* _Supplied passage_
Specialty chemicals (also called specialties or effect chemicals) are particular chemical products that provide a wide variety of effects on which many other industry sectors rely. Some of the categories of speciality chemicals are adhesives, agrichemicals, cleaning materials, colors, cosmetic additives, construction chemicals, elastomers, flavors, food additives, fragrances, industrial gases, lubricants, paints, polymers, surfactants, and textile auxiliaries. Other industrial sectors such as automotive, aerospace, food, cosmetics, agriculture, manufacturing, and textiles are highly dependent on such products.

Speciality chemicals are materials used on the basis of their performance or function. Consequently, in addition to "effect" chemicals they are sometimes referred to as "performance" chemicals or "formulation" chemicals. They can be unique molecules or mixtures of molecules known as formulations. The physical and chemical characteristics of the single molecules or the formulated mixtures of molecules and the composition of the mixtures influences the performance end product. In commercial applications the companies providing these products more often than not provide targeted customer service to innovative individual technical solutions for their customers. This is a differentiating component of the service provided by speciality chemical producers when they are compared to the other sub-sectors of the chemical industry such as fine chemicals, commodity chemicals, petrochemicals and pharmaceuticals.

* _Supplied data_
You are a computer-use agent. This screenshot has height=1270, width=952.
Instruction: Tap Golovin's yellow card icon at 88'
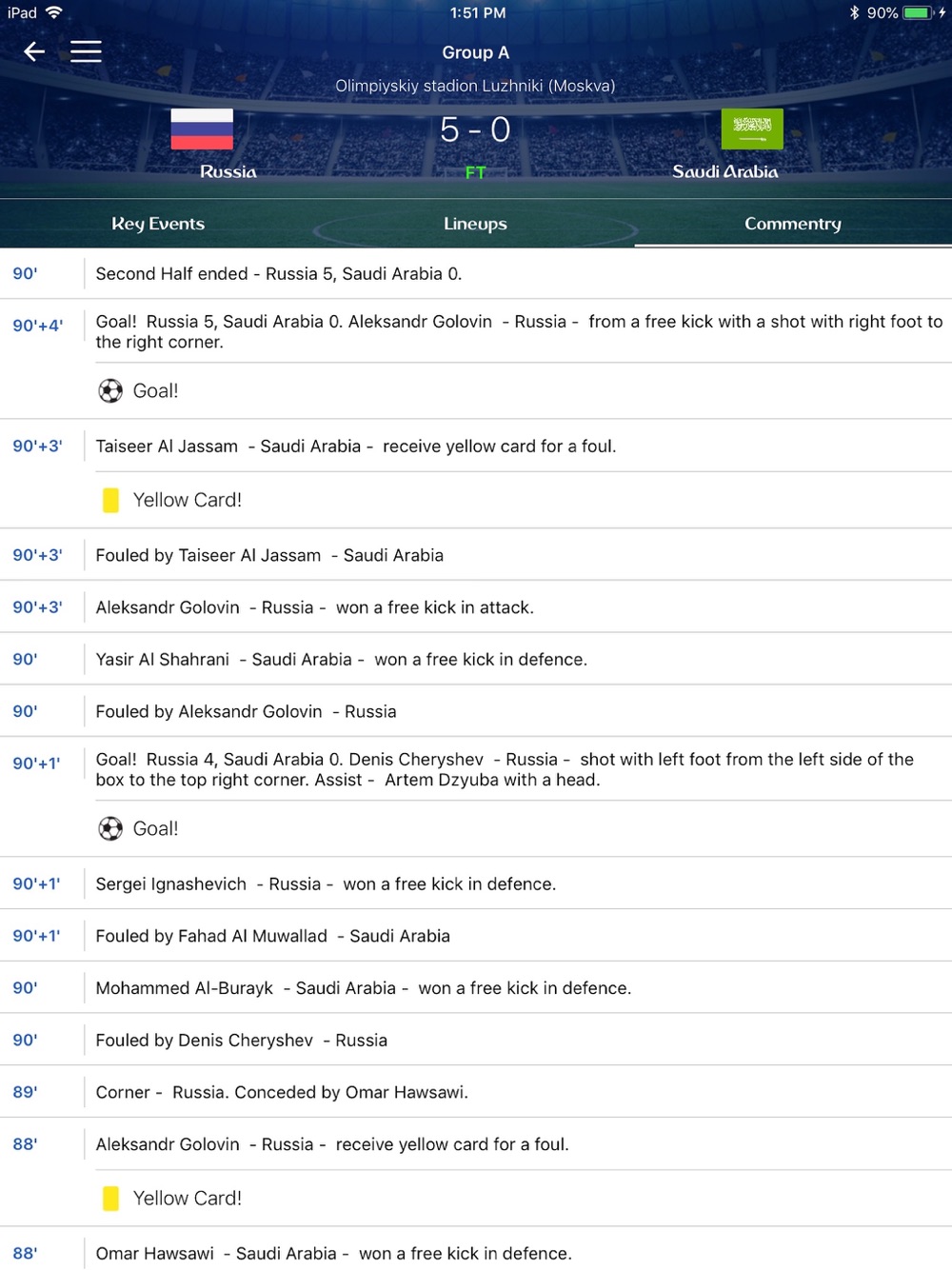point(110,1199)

...

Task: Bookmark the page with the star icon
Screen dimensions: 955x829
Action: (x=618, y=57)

* _Exercise instructions_
Please state the two other names, besides "effect" chemicals, that the passage on specialty chemicals says these products are sometimes called.

* _Solution for this problem_
"Performance" chemicals and "formulation" chemicals.